Aim of the task –
Your output should be each line from the material below that has the word "agent".

Records for the exercise –
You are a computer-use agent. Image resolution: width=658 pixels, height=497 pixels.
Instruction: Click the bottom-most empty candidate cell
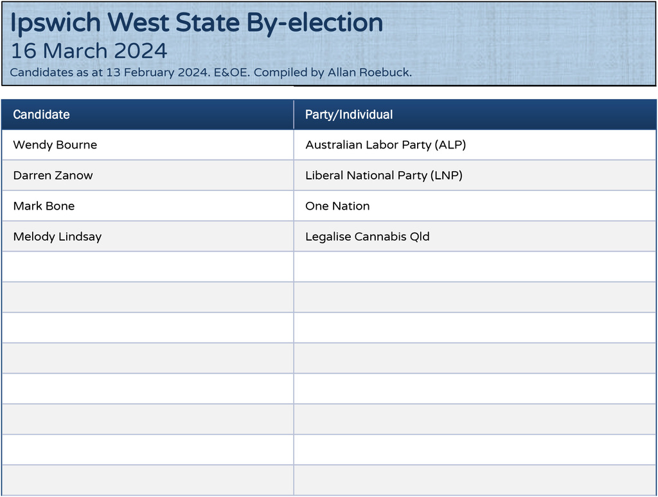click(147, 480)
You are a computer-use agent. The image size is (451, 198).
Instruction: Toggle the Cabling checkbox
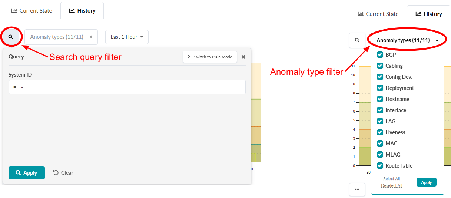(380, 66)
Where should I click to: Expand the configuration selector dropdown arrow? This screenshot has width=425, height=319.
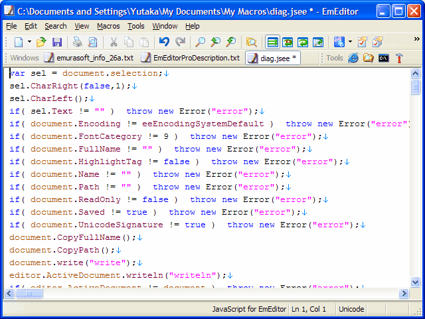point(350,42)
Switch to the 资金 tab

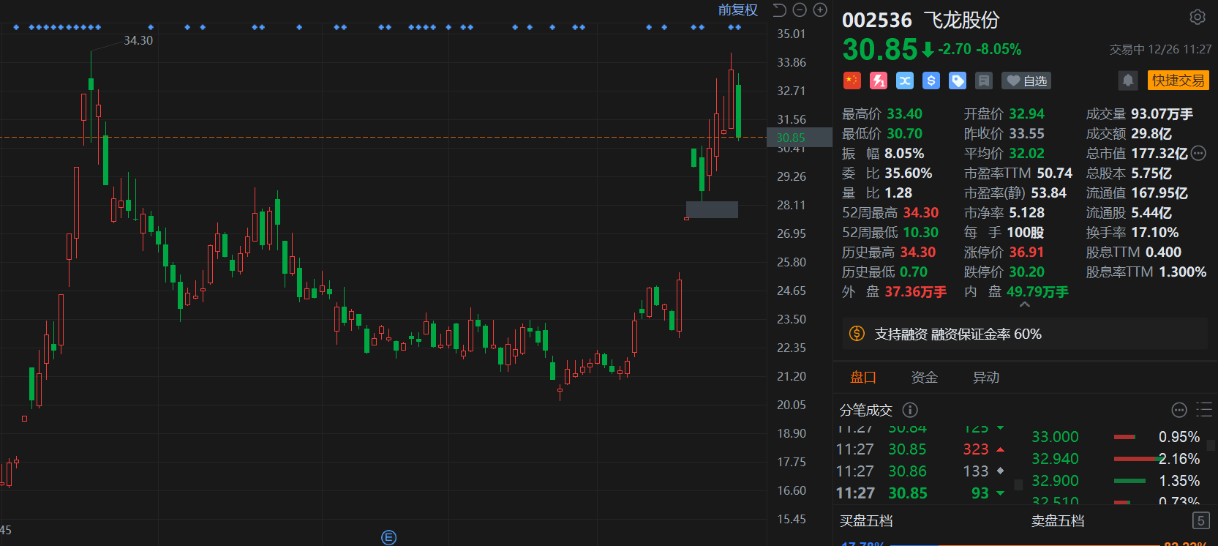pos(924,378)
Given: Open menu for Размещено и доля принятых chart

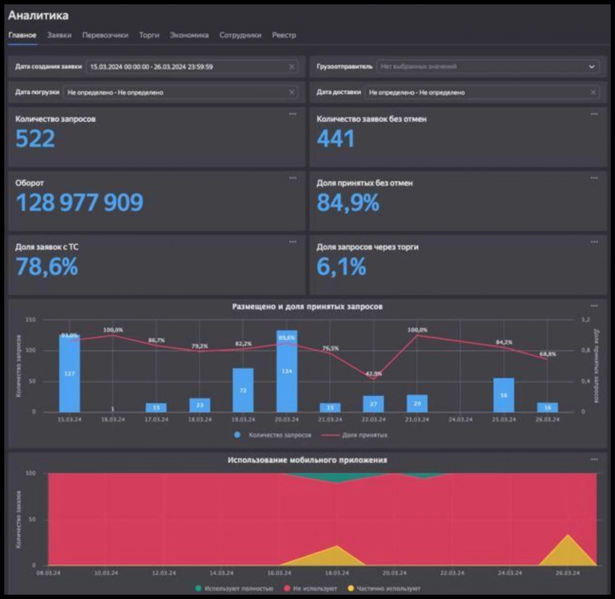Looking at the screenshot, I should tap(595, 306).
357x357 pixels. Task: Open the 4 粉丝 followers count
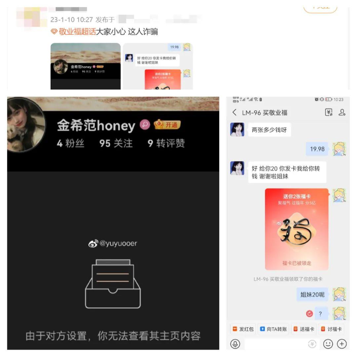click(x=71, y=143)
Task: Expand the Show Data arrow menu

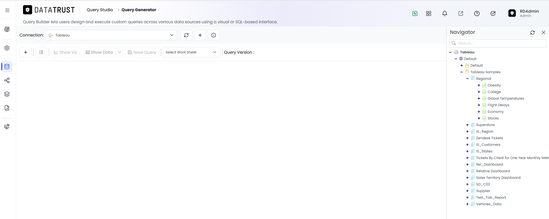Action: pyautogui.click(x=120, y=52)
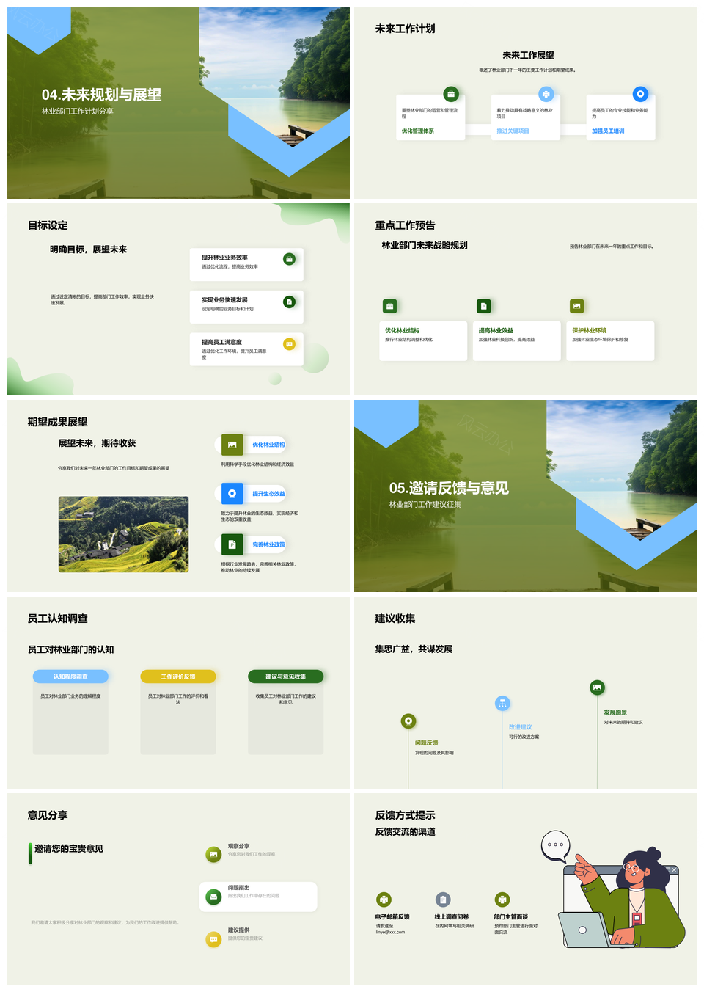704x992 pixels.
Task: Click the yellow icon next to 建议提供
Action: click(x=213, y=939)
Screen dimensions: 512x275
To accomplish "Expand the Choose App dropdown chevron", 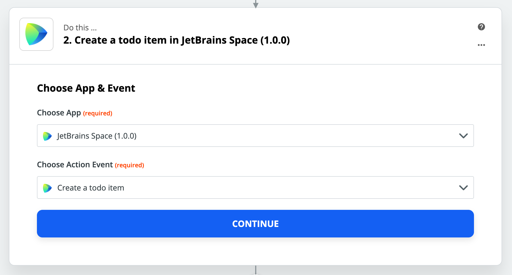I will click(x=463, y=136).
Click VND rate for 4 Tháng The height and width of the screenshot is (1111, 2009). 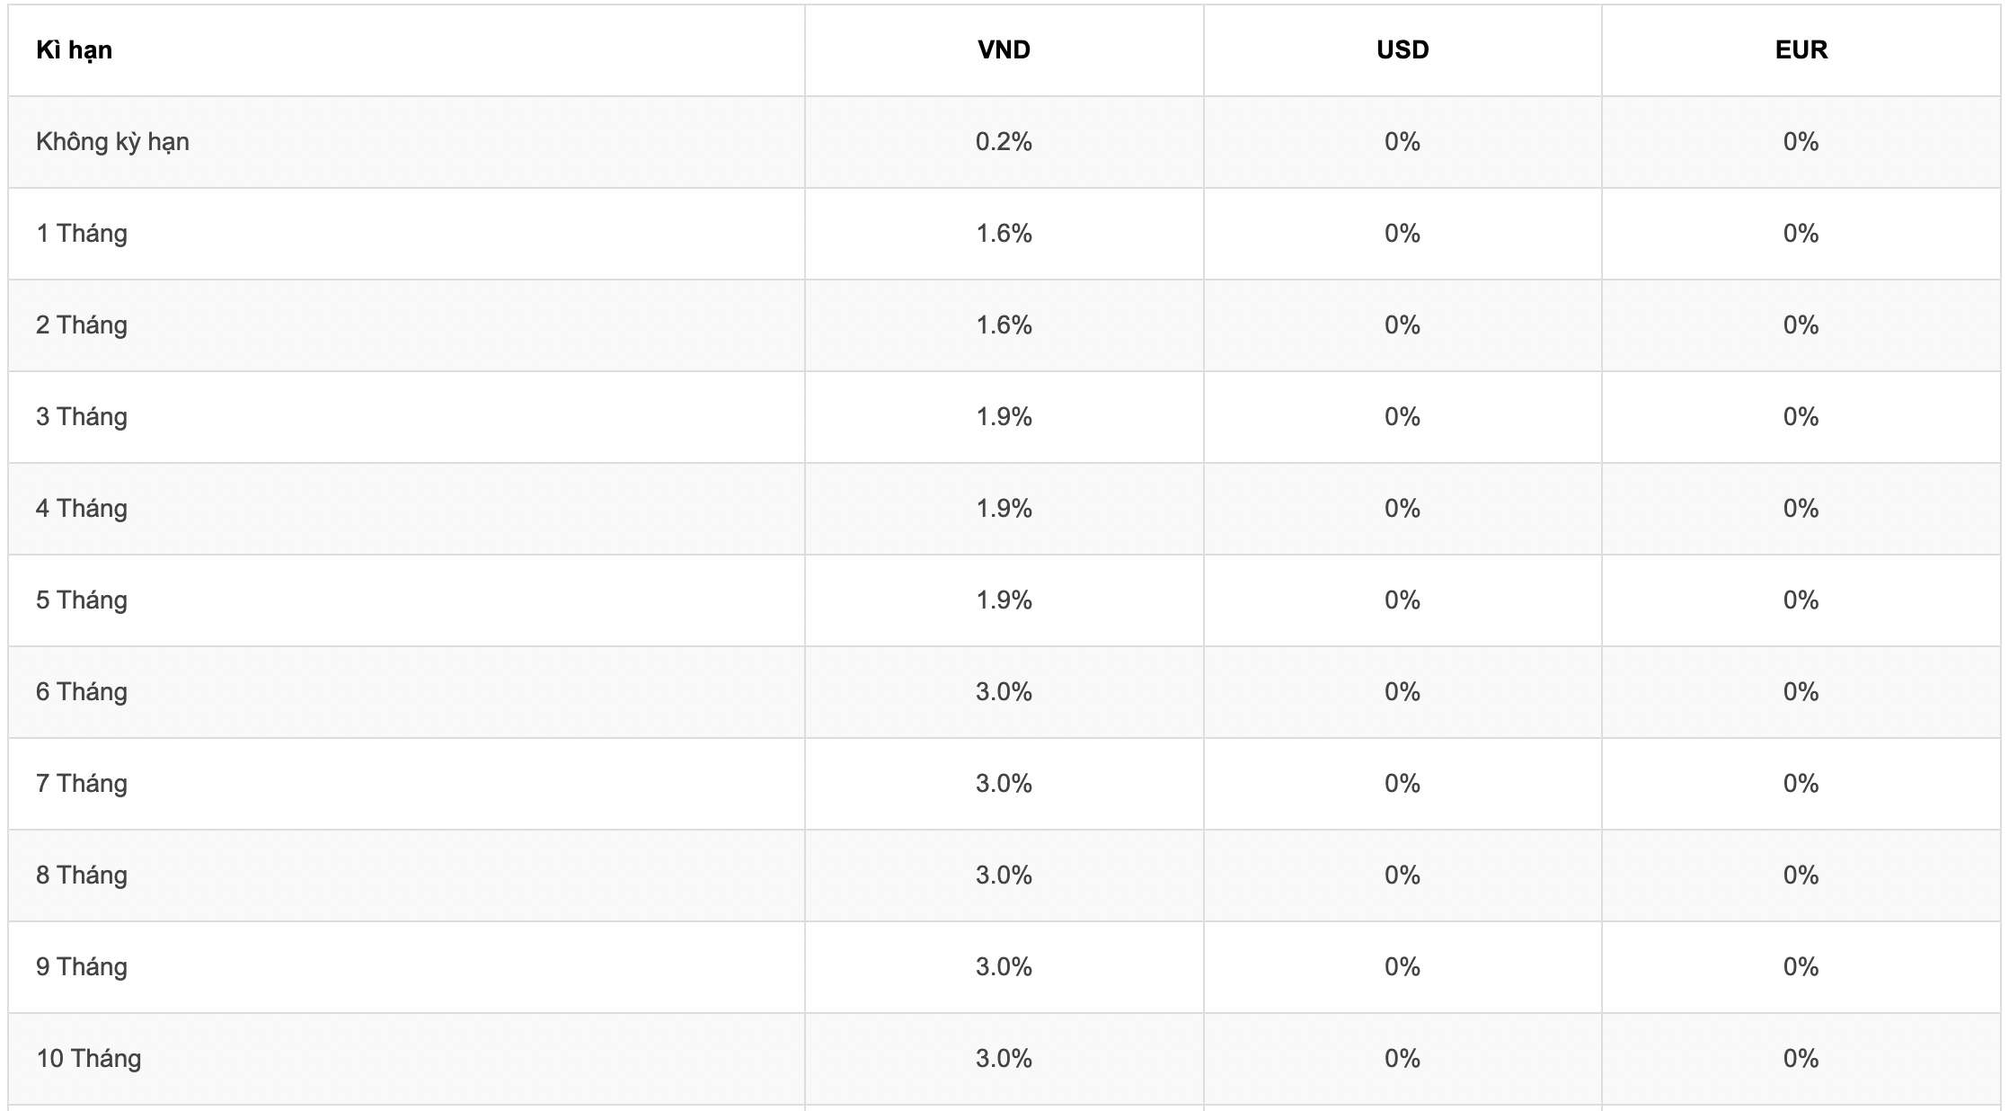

Solution to the problem –
You are a computer-use agent. Image resolution: width=658 pixels, height=497 pixels.
You are a computer-use agent. The image size is (451, 198).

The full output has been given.